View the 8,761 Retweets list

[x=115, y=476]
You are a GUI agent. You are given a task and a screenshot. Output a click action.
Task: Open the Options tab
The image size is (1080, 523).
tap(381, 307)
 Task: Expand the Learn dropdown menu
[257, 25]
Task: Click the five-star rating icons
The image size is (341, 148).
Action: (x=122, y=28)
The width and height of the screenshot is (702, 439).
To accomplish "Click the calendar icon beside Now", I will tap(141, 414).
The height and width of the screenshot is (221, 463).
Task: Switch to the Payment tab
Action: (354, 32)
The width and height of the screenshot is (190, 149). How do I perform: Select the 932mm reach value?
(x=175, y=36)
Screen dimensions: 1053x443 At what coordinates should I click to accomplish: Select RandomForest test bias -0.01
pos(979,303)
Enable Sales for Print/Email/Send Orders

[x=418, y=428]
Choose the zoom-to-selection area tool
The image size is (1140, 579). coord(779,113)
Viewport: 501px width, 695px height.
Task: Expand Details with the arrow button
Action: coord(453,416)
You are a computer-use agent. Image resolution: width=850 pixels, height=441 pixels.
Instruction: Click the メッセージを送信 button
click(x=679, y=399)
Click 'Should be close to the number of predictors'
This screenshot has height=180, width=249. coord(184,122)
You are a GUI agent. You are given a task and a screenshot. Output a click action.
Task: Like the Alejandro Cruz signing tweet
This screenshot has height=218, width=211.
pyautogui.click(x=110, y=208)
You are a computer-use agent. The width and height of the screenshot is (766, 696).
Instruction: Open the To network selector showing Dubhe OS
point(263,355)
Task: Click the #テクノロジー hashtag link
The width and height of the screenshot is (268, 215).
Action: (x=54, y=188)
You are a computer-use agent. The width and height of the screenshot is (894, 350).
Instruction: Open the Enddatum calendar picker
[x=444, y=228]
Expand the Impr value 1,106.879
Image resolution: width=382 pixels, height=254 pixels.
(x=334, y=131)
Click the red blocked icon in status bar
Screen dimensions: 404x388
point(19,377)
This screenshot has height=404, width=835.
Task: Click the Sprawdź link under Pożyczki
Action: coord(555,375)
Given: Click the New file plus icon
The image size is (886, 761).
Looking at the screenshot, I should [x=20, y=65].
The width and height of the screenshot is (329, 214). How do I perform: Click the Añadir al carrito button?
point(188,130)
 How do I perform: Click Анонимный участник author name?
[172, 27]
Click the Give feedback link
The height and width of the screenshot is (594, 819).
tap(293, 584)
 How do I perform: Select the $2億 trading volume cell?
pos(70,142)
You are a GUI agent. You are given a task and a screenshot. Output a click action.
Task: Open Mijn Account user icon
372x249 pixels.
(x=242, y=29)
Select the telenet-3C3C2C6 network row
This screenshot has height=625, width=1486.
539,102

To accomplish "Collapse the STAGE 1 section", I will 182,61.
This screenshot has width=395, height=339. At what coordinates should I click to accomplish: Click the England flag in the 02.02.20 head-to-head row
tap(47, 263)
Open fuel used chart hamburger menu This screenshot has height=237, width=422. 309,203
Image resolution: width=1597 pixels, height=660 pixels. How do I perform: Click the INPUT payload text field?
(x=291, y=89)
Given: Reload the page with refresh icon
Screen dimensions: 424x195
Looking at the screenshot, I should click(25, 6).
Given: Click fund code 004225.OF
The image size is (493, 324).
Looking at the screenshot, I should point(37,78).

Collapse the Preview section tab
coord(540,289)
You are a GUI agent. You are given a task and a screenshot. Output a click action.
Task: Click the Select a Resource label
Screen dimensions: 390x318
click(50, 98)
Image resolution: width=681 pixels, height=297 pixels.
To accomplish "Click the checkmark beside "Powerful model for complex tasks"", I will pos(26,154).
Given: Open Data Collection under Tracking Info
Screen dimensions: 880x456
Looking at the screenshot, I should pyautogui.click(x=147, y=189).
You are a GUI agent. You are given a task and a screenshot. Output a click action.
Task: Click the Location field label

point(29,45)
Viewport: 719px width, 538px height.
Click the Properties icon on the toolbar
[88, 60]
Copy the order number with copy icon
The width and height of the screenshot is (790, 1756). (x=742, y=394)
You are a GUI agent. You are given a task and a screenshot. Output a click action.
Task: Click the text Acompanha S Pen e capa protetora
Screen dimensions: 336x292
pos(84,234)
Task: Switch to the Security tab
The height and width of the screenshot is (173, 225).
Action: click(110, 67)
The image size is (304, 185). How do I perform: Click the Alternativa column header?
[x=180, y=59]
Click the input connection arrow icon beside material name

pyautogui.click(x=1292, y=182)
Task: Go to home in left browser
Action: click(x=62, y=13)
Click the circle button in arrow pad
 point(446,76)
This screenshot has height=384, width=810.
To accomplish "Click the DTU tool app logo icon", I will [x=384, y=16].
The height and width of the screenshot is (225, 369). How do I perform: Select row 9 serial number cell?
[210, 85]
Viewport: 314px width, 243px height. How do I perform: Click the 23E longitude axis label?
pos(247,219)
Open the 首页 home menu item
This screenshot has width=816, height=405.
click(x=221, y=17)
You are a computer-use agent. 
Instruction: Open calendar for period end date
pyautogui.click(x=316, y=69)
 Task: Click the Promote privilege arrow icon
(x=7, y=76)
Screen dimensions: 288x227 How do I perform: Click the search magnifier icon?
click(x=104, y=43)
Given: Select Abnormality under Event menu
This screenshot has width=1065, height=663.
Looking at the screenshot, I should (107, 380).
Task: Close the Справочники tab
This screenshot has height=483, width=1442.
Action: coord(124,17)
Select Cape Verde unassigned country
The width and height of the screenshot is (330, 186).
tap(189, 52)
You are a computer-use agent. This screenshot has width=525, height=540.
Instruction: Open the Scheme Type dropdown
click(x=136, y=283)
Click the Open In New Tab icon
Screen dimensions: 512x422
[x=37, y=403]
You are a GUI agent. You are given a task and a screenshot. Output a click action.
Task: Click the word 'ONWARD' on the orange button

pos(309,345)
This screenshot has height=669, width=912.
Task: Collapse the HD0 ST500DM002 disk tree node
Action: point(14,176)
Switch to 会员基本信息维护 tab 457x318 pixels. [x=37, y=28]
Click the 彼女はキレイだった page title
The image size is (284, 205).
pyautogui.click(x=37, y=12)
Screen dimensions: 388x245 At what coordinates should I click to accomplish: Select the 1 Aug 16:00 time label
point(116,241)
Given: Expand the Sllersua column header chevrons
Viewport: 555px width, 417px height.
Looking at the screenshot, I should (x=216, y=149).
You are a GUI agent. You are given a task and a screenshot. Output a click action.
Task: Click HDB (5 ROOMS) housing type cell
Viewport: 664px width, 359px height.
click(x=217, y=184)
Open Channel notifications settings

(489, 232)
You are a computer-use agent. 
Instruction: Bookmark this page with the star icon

* **Task prompt**: Please write out exactly the lines from the start of the data through the line that contains "Task: Click the five-star rating icons", both ends included, and nothing else.

* **Result below**:
View the 8,761 Retweets list

[x=115, y=476]
You are a GUI agent. You are given a task and a screenshot. Output a click action.
Task: Open the Options tab
The image size is (1080, 523).
tap(381, 307)
 Task: Expand the Learn dropdown menu
[257, 25]
Task: Click the five-star rating icons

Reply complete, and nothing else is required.